BEGIN

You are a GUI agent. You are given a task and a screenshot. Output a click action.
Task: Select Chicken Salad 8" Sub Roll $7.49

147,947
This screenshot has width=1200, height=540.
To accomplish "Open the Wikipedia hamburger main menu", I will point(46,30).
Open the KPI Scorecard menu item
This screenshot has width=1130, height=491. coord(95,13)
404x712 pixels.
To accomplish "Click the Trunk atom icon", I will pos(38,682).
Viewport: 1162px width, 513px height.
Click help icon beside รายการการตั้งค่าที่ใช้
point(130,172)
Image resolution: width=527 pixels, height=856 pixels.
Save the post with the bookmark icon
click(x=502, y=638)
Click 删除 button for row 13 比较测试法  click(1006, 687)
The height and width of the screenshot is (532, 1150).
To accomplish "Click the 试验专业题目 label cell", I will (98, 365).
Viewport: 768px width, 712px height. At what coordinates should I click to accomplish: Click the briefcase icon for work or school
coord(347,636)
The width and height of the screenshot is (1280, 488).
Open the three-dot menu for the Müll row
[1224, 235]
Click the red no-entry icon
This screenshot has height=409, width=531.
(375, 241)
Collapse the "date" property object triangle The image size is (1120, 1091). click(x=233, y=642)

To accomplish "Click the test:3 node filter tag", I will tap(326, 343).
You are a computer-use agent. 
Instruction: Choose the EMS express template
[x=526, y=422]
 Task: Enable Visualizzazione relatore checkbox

END

* **Assignment**: Transcribe, word for word, every line from the one containing "Open the three-dot menu for the Müll row" through the final line of the entries, and nothing else.

* **Worked solution**:
Open the three-dot menu for the Müll row
[1224, 235]
Click the red no-entry icon
This screenshot has height=409, width=531.
(375, 241)
Collapse the "date" property object triangle The image size is (1120, 1091). click(x=233, y=642)

To accomplish "Click the test:3 node filter tag", I will tap(326, 343).
You are a computer-use agent. 
Instruction: Choose the EMS express template
[x=526, y=422]
 Task: Enable Visualizzazione relatore checkbox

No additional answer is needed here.